DATA RECORDS: Begin
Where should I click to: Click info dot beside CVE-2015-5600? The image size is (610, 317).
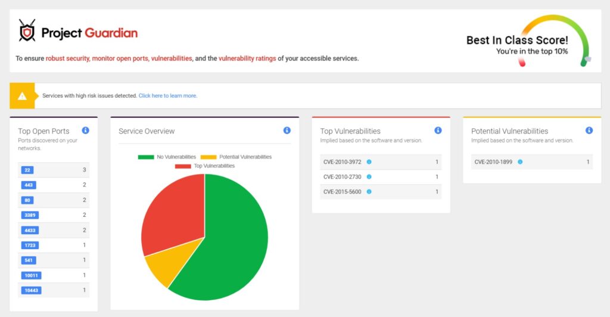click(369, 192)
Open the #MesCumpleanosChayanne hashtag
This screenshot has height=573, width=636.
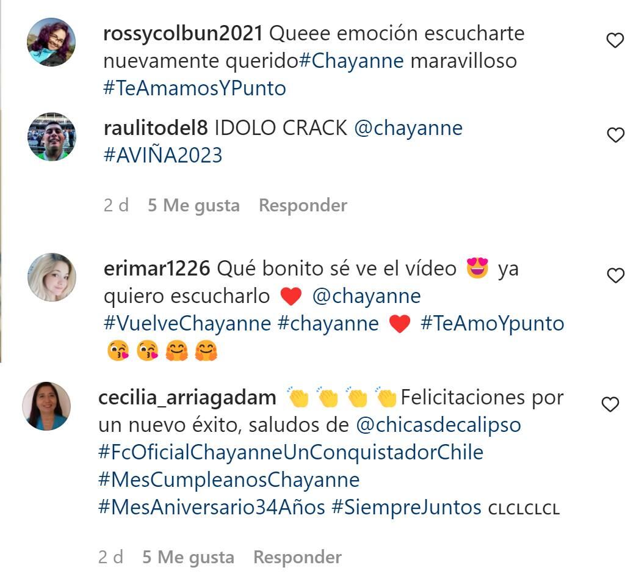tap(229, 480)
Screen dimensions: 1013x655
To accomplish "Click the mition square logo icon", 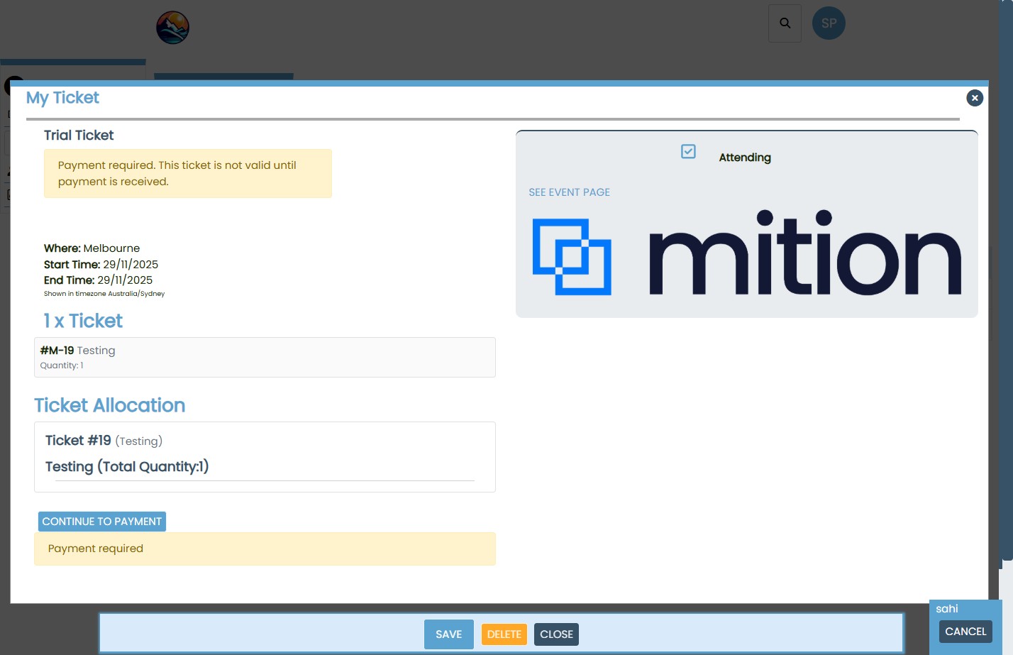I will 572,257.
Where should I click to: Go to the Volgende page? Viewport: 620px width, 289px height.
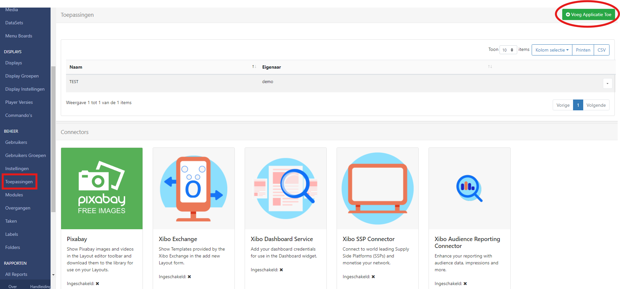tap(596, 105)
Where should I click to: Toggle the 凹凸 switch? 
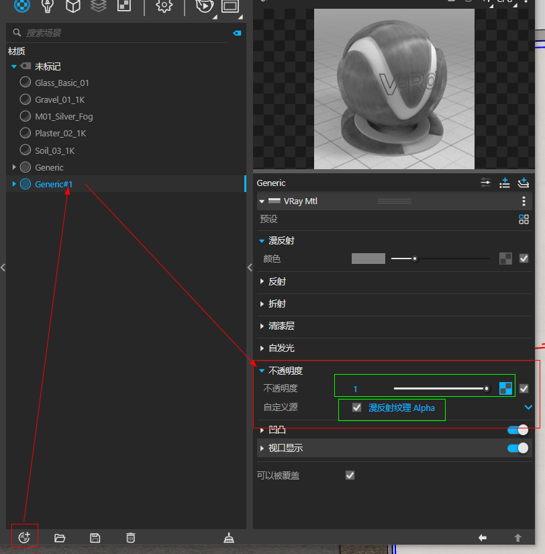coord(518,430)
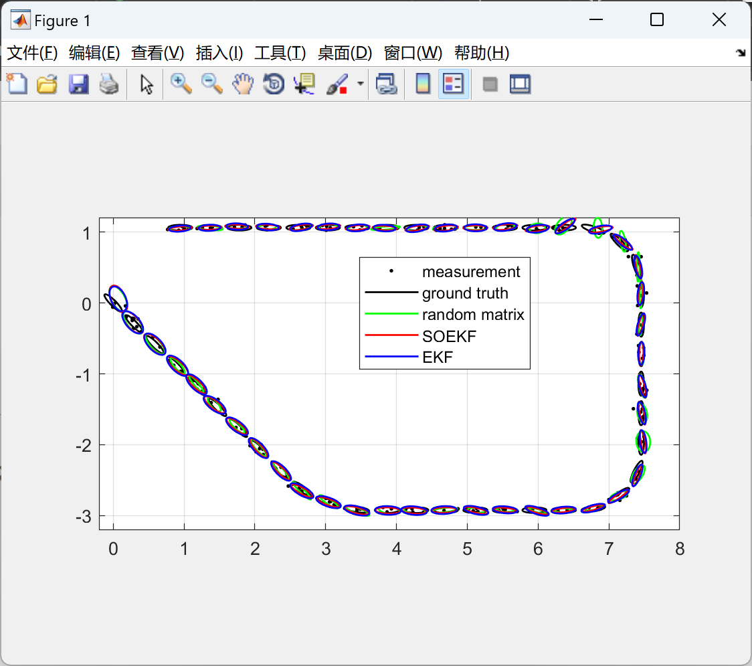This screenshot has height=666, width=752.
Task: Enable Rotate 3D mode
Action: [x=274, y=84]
DATA RECORDS: End
DATA RECORDS: Begin
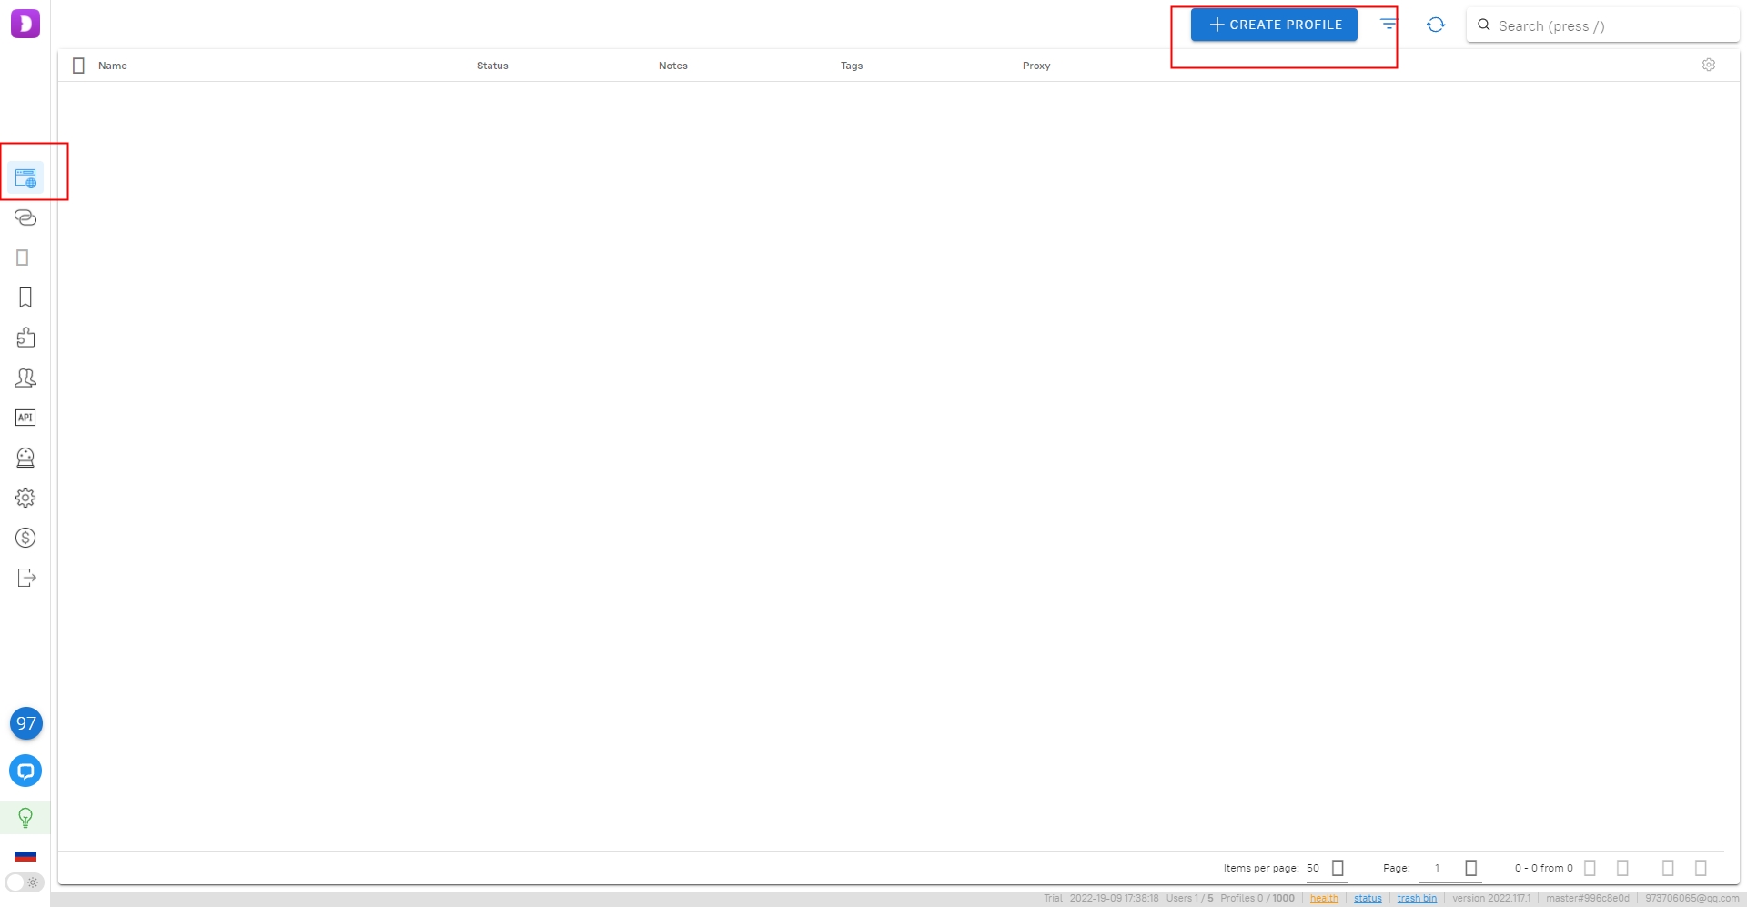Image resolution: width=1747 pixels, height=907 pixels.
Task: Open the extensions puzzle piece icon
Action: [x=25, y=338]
DATA RECORDS: End
DATA RECORDS: Begin
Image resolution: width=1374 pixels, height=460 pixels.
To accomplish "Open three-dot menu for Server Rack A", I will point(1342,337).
DATA RECORDS: End
The reply should hold the entries above from the line with "Where should I click to: Click" to the line with "Screen dimensions: 1013x655", duplicated exactly, pictures excluded.

Where should I click to: Click info dot beside CVE-2015-5600? The image size is (610, 317).
click(369, 192)
Open the #MesCumpleanosChayanne hashtag
This screenshot has height=573, width=636.
tap(229, 480)
Screen dimensions: 1013x655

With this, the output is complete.